Invitées en résidence de création à la Villa el-Qamar, Frédérique Chauveaux, chorégraphe et vidéaste française, et Jana Saleh, musicienne libanaise, DJ et productrice musicale, ont conçu « Ayni/habibi », une œuvre commune qui explore la thématique et le vécu matrimonial au Liban d’un point de vue féminin. Une installation audiovisuelle et chorégraphique à découvrir à l’Institut français du Liban à Deir el-Qamar jusqu’au 17 juillet.

« Au-delà de la cérémonie et de la fête, que représente le mariage pour les Libanaises aujourd’hui ? »

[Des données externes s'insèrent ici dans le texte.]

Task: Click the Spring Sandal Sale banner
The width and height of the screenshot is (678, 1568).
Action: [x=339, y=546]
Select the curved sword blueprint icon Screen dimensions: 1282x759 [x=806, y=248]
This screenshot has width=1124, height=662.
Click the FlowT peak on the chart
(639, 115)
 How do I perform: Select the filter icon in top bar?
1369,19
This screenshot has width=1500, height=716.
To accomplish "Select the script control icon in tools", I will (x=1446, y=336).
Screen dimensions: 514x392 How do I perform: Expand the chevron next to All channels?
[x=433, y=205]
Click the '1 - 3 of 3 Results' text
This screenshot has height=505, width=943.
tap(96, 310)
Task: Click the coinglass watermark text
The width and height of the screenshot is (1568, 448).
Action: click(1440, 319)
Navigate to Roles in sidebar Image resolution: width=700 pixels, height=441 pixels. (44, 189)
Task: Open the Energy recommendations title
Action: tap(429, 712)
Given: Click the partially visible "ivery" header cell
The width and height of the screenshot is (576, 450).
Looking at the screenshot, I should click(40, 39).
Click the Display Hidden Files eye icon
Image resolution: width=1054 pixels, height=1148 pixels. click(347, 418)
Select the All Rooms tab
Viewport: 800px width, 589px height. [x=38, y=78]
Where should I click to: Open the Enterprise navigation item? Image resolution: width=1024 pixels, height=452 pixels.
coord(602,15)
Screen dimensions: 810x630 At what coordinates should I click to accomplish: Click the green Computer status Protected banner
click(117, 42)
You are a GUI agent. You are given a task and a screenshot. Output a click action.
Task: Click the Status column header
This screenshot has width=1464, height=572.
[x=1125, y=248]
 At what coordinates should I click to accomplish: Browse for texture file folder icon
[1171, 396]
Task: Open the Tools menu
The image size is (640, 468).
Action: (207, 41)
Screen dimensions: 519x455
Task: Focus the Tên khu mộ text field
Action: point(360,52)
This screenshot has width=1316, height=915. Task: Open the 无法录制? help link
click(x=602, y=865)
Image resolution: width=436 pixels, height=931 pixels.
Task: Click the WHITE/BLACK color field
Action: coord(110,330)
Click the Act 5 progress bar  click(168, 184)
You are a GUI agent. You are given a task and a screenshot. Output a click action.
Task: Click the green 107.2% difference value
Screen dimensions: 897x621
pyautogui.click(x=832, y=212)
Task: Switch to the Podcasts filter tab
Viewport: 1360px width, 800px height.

« Ayni/habibi » questionne avec subtilité et poésie les représentations et réalités du mariage. Photo DR

« Qu’en est-il de la réalité du mariage au Liban aujourd’hui ? Pour quelles raisons se marie-t-on ? Est-ce un acte libre ou reste-t-il toujours dicté par la tradition ? Peut-on vivre dans ce pays une vie de femme assumée et épanouie en dehors de cette institution ? »

Telles sont les questions que se sont posées Frédérique Chauveaux et Jana Saleh, les deux artistes qui ont résidé à la Villa el-Qamar (de l’Institut français du Liban au Chouf) au cours des mois de mai et juin 2022, avant d’entamer leur projet de création commune. Un questionnement autour du lien marital tel que vécu « ici et maintenant » au pays du Cèdre par des femmes d’horizons sociaux, économiques et confessionnels différents, dont elles ont été recueillir les témoignages. À partir de leurs confidences et récits, la vidéaste française issue du milieu de la danse et la musicienne libanaise, DJ et productrice de musique, ont tissé Ayni/habibi : une installation entremêlant images vidéo, création sonore et danse. Présentée jusqu’au 17 juillet dans les murs de l’ancienne synagogue de Deir el-Qamar (attenante à l’ancien caravansérail qui héberge aujourd’hui l’antenne régionale de l’Institut français du Liban), cette pièce audiovisuelle et chorégraphique dévoile avec subtilité et poésie ce qu’il y a dans le cœur des femmes… De projections, de tensions, de contradictions et de compromis vis-à-vis de cette institution qui régule leurs rapports de couple. Et les enferme (souvent) dans des carcans traditionnels et sociétaux. L’Orient-Le Jour s’est entretenu avec ses auteures.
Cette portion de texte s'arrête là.